Olympic and Commonwealth Games men’s 100m finalist Enoch Adegoke, 22, talks about his childhood, athletics career, missing out on the podium at Tokyo 2020 and more, in this interview with ABIODUN ADEWALE
Can you tell us about your journey into athletics?
My journey into athletics started from my primary school days. I’ve been a lover of sports since then and I represented my school in relays up till my secondary school, before I eventually joined the school athletics team at the Obafemi Awolowo University, Ile-Ife.
My parents and school teachers discovered the talent, and thank God it was nurtured because I participated in lots of events as a child. For instance, in my primary school, I wasn’t arguably the best because there were lots of senior pupils ahead of me. So, for some parts I trailed, before I stood out. In my secondary school as well, same thing, but by the time I ran the last race for my secondary school, I was arguably the best sprinter. The likes of Alaba Akintola and other guys I can’t remember their names now, were all my classmates and colleagues.
Give us a lowdown into your family and educational background.
I am from a Christian family; my parents are pastors Rev (Dr) and Mrs. Nathaniel Adetunji Adegoke. I have four siblings and I am the second child. I went to St. Mary’s Catholic Nursery and Primary School, Igbeti. Then most parts of my secondary school days were at the Federal Government Vollege, Ikirun. I also attended Ajegunle Baptist College in Ogbomoso. Then as you know, I went to Obafemi Awolowo University, Ile-Ife, Osun State, where I studied Geography.
As a child, which Nigerian sprinter or sportsman inspired you, while growing up?
As a child, I didn’t really know much about Nigerian sprinters. But when I got admission into OAU, I heard of Seye Ogunlewe and Soji Fasuba. Ogunlewe was the reigning national champion then. Along the line too, I heard of Seun Ogunkoya and they all became part of my inspiration for everything they did then. At OAU, I won so many medals, from NUGA to WAUG, and other inter-collegiate games.

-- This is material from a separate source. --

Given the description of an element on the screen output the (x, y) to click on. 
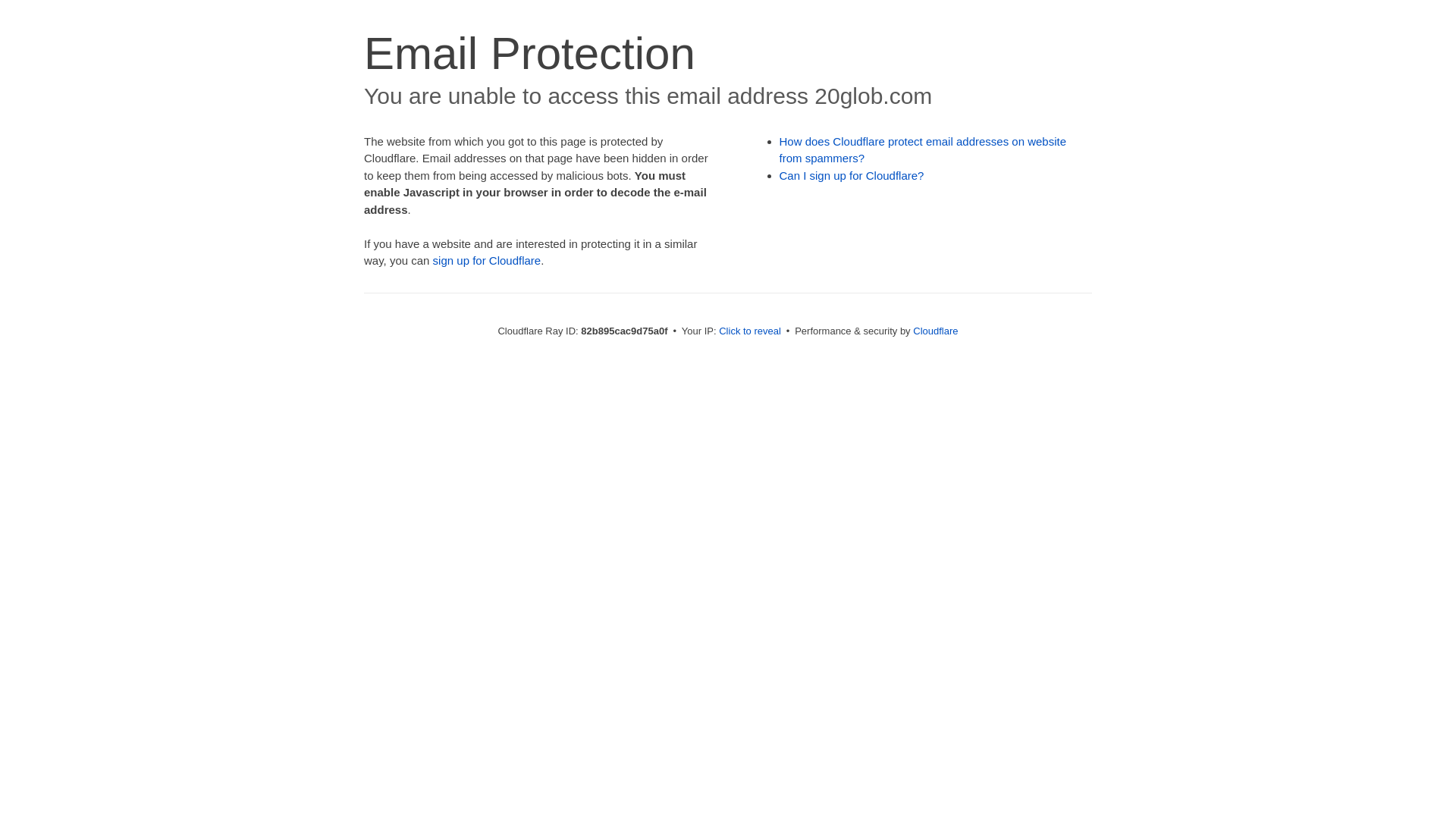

You themed your career ‘Running by Revelation. How did you come about this?
I am a believer; I’m a lover of God and I know there is nothing I can do without the help of God. So, ‘Running by Revelation’ basically translates to running by the help of the spirit. When I started running, I prayed for the help of God’s guidance, these were the words I got from the spirit and I held on to it.
From your social media posts, one will be curious to know if you are a church boy or a staunch believer in God…
(Cuts in) Even though I grew up in a typical pastors household, because my parents were pastors, I not just a church boy or pastor’s son, I’m a strong believer in God, not just because my parents brought me up that way, but because I have a personal relationship with God.
I’m always proud to say that when I got into OAU, when I started attending BSF (Baptist Studeynt Fellowship), and at the same time when I met my spiritual father, who doubles as my pastor, Pastor Adigun Oyewole, my spiritual life was serious. So, I’m not just a church boy, I believe in God.
You were on the biggest stage in the men’s 100m final at the 2020 Tokyo Olympics. What went through your mind as you lined up for sporting immortality?
After the semi-finals at the Tokyo Olympics, when I got back to the warm-up pitch, I didn’t even know how I could express myself. But I remember coach Kayode Yusuf (Ese Brume’s coach) was like, ‘Enoch it’s like you don’t really know what you have just achieved’ because I didn’t even know how to react but I knew I just broke a particular record or a jinx or something. Every sportsman’s dream is to be able to participate at the Olympics, which is the apex. SO, I felt great, I felt this could only be done by God. So, a lot of things were going through my mind but I was like let me do this, let me do that.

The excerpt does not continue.